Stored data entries
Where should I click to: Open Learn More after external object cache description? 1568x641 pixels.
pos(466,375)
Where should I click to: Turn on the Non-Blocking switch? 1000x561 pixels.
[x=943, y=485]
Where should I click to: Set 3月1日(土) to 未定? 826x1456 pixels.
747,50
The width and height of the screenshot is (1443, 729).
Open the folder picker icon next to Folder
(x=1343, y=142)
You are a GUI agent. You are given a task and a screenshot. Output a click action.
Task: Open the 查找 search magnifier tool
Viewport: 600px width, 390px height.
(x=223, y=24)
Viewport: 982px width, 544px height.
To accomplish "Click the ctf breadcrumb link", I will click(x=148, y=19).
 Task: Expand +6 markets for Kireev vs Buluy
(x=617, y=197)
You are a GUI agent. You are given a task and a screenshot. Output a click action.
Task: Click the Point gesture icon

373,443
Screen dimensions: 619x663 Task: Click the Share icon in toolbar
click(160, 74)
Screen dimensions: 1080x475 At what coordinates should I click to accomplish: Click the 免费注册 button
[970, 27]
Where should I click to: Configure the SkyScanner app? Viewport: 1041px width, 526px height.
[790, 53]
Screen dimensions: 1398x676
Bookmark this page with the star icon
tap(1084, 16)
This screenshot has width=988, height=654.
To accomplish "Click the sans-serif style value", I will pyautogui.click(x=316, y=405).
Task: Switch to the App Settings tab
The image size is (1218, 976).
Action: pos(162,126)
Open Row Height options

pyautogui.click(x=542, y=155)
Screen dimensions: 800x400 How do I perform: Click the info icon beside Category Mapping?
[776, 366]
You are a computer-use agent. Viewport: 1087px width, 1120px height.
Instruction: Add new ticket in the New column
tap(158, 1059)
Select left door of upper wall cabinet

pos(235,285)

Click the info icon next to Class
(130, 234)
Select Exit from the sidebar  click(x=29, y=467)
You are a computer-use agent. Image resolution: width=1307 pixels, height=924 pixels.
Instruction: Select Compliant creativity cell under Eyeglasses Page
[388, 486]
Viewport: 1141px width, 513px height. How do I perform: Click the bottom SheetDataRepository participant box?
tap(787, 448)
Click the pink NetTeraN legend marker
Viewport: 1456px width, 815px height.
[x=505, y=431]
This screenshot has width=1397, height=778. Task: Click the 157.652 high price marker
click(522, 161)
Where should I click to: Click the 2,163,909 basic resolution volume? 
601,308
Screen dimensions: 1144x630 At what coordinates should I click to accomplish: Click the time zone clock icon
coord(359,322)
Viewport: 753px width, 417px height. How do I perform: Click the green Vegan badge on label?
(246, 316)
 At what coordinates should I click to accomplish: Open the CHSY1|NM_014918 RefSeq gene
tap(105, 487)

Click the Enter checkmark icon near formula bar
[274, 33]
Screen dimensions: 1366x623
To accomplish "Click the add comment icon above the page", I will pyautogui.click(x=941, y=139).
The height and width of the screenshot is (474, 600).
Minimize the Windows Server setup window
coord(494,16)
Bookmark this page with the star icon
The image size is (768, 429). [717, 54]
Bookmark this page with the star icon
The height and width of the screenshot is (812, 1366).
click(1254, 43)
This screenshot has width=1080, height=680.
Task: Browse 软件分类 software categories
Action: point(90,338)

**Problem description**
All records are to be retyped exactly. None may be omitted.

**The completed task**
Where should I click to: Open Learn More after external object cache description? 1568x641 pixels.
pos(466,375)
Where should I click to: Turn on the Non-Blocking switch? 1000x561 pixels.
[x=943, y=485]
Where should I click to: Set 3月1日(土) to 未定? 826x1456 pixels.
747,50
The width and height of the screenshot is (1443, 729).
Open the folder picker icon next to Folder
(x=1343, y=142)
You are a GUI agent. You are given a task and a screenshot. Output a click action.
Task: Open the 查找 search magnifier tool
Viewport: 600px width, 390px height.
(x=223, y=24)
Viewport: 982px width, 544px height.
To accomplish "Click the ctf breadcrumb link", I will click(x=148, y=19).
 Task: Expand +6 markets for Kireev vs Buluy
(x=617, y=197)
You are a GUI agent. You are given a task and a screenshot. Output a click action.
Task: Click the Point gesture icon

373,443
Screen dimensions: 619x663 Task: Click the Share icon in toolbar
click(160, 74)
Screen dimensions: 1080x475 At what coordinates should I click to accomplish: Click the 免费注册 button
[970, 27]
Where should I click to: Configure the SkyScanner app? Viewport: 1041px width, 526px height.
[790, 53]
Screen dimensions: 1398x676
Bookmark this page with the star icon
tap(1084, 16)
This screenshot has width=988, height=654.
To accomplish "Click the sans-serif style value", I will pyautogui.click(x=316, y=405).
Task: Switch to the App Settings tab
The image size is (1218, 976).
Action: pos(162,126)
Open Row Height options

pyautogui.click(x=542, y=155)
Screen dimensions: 800x400 How do I perform: Click the info icon beside Category Mapping?
[776, 366]
You are a computer-use agent. Viewport: 1087px width, 1120px height.
Instruction: Add new ticket in the New column
tap(158, 1059)
Select left door of upper wall cabinet

pos(235,285)

Click the info icon next to Class
(130, 234)
Select Exit from the sidebar  click(x=29, y=467)
You are a computer-use agent. Image resolution: width=1307 pixels, height=924 pixels.
Instruction: Select Compliant creativity cell under Eyeglasses Page
[388, 486]
Viewport: 1141px width, 513px height. How do I perform: Click the bottom SheetDataRepository participant box?
tap(787, 448)
Click the pink NetTeraN legend marker
Viewport: 1456px width, 815px height.
[x=505, y=431]
This screenshot has width=1397, height=778. Task: Click the 157.652 high price marker
click(522, 161)
Where should I click to: Click the 2,163,909 basic resolution volume? 
601,308
Screen dimensions: 1144x630 At what coordinates should I click to accomplish: Click the time zone clock icon
coord(359,322)
Viewport: 753px width, 417px height. How do I perform: Click the green Vegan badge on label?
(246, 316)
 At what coordinates should I click to accomplish: Open the CHSY1|NM_014918 RefSeq gene
tap(105, 487)

Click the Enter checkmark icon near formula bar
[274, 33]
Screen dimensions: 1366x623
To accomplish "Click the add comment icon above the page", I will pyautogui.click(x=941, y=139).
The height and width of the screenshot is (474, 600).
Minimize the Windows Server setup window
coord(494,16)
Bookmark this page with the star icon
The image size is (768, 429). [717, 54]
Bookmark this page with the star icon
The height and width of the screenshot is (812, 1366).
click(1254, 43)
This screenshot has width=1080, height=680.
Task: Browse 软件分类 software categories
Action: point(90,338)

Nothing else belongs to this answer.